The judgment of the circuit court in the instant case reversing the Commission’s order is affirmed.
. The four members named in the notice of appeal: Scott B. Tinsley, Lyle Leisenring, Donna Cofer and Joyce Munden.
. At the hearing on August 29, 1984, the Commission received in evidence a certified copy of Chapter 18A of the Springfield City Code. Section 18A-3 thereof provides:
“It shall be an unlawful employment practice: (a) For an employer, because of the ... religion ... of any individual ... to discharge any individual, or otherwise to discriminate against any individual with respect to his compensation, terms, conditions, or privileges of employment; for an employer to ... classify his employees in any way which would deprive or tend to deprive any individual of employment opportunities or otherwise adversely affect his status as an employee because of such individual's ... religion-”
. Section 536.100, RSMo 1978, provided, in pertinent part: "Any person who has exhausted all administrative remedies provided by law and who is aggrieved by a final decision in a contested case ... shall be entitled to judicial review thereof, as provided in sections 536.100 to 536.-140, unless some other provision for judicial review is provided by statute....”
. Section 18A-13, Springfield City Code, provides, in pertinent part: “Any complainant, respondent or other person deeming themselves aggrieved by an order of the commission may obtain judicial review thereof in accordance with the provisions of the Administrative Procedure Review Act of the State of Missouri...."
.Judge Bonacker’s case subsequently reached this Court by appeal. Yellow Freight System, Inc. v. Mayor’s Commission on Human Rights, referred to in footnote 1, supra. The judgment was reversed and the cause was remanded. 737 S.W.2d at 254.
. Rule references are to Missouri Rules of Civil Procedure (18th ed. 1987).
. Section 527.110, RSMo 1986, mirrors Rule 87.-04.
. Footnotes 1 and 6, supra.
. The legislation appears in Vernon's Missouri Legislative Service, pamphlet number 1, March, 1988, pp. 2-31.

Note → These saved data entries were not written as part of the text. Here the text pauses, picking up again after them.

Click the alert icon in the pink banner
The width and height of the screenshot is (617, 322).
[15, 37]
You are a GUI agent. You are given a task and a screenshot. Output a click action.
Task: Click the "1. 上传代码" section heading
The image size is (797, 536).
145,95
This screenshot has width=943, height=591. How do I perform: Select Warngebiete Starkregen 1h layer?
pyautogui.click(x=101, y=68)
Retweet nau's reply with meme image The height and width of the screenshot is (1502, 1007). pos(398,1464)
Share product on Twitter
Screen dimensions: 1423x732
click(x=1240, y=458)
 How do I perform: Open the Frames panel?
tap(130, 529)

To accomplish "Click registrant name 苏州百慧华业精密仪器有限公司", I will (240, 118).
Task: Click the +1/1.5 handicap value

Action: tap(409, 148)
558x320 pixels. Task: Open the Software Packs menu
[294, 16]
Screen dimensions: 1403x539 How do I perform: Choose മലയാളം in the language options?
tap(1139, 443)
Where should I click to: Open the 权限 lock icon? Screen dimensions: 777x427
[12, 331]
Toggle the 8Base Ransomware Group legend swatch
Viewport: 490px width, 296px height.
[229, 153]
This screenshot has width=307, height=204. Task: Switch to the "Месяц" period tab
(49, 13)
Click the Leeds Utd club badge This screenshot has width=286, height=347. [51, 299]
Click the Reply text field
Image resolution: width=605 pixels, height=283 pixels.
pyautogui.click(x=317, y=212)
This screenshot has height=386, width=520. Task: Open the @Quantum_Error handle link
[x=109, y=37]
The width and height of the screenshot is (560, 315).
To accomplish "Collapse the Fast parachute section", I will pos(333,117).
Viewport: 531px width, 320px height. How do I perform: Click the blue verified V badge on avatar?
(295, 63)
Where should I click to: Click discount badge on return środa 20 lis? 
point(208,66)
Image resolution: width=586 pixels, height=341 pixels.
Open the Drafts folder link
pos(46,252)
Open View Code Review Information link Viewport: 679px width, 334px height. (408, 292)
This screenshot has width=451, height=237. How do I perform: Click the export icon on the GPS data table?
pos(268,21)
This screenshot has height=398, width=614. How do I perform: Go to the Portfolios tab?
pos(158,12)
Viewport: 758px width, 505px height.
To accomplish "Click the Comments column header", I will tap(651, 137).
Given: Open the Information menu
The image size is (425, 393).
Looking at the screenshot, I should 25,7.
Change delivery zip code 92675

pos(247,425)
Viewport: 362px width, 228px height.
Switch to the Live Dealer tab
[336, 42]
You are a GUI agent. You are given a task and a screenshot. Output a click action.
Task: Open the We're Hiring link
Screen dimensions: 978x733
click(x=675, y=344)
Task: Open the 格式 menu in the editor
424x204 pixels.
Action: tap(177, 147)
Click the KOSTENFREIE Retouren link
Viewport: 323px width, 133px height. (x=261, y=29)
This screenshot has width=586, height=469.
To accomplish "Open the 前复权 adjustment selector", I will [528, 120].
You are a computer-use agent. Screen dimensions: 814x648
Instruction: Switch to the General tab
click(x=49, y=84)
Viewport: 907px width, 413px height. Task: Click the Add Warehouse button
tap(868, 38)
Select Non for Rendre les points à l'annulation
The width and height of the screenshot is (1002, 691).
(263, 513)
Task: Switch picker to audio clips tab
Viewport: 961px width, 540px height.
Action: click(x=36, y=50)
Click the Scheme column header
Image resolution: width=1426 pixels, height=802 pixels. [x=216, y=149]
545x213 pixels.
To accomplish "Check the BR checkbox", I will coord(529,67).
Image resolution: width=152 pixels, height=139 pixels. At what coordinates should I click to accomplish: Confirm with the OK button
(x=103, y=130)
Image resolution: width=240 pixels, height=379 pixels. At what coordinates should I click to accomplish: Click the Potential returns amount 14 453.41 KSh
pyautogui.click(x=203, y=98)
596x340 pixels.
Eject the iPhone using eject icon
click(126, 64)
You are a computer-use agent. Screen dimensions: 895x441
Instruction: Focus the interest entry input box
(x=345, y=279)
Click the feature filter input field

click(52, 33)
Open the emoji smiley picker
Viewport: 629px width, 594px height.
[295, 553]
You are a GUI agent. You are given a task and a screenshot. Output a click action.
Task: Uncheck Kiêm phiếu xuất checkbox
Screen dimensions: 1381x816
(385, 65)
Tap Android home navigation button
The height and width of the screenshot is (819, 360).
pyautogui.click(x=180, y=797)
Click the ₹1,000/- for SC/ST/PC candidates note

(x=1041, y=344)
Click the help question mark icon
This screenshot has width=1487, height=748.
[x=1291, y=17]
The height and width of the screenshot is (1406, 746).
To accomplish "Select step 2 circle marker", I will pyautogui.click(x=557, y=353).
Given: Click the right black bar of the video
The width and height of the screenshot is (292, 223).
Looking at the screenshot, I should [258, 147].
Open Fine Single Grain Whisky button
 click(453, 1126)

. We do not overlook Sigetich v. Great Eagle Enterprises Corp., 752 S.W.2d 463, (Mo.App.E.D. 1988), which held the doctrine of collateral es-toppel set forth in Bresnahan did not apply where there was no dispute about the fact that an employee had engaged in a sexual liaison with the wife of his immediate superior during the period of employment. In a suit by the employee against the employer for breach of the employment contract, the employee claimed he was fired because of the indiscretion. The employer, while maintaining that the employee resigned, attempted to assert the defense of collateral estoppel based on a determination by the Labor and Industrial Relations Commission that the employee was guilty of misconduct by reason of his dalliance with his superior's wife. The contract of employment allowed the employer to discharge the employee if the latter caused substantial injury to the employer by reason of willful misfeasance, gross negligence or reckless disregard of the duties involved in the conduct, of the employee’s office or by reason of intentional breach of the contract. The Eastern District of this Court pointed out that the administrative determination that the employee was guilty of misconduct did not resolve the issue of whether such misconduct constituted a ground for termination under the employment contract, as that issue was a question of law. In the instant case the decisive issue was one of fact, i.e., whether Respondent discharged Complainant because of the removal of the bandage, which resulted in additional surgery for the patient and the danger of a malpractice action against Respondent, or whether Respondent discharged Complainant because of religious discrimination and retaliation. We therefore espy no conflict between our decision in the instant case and Sigetich.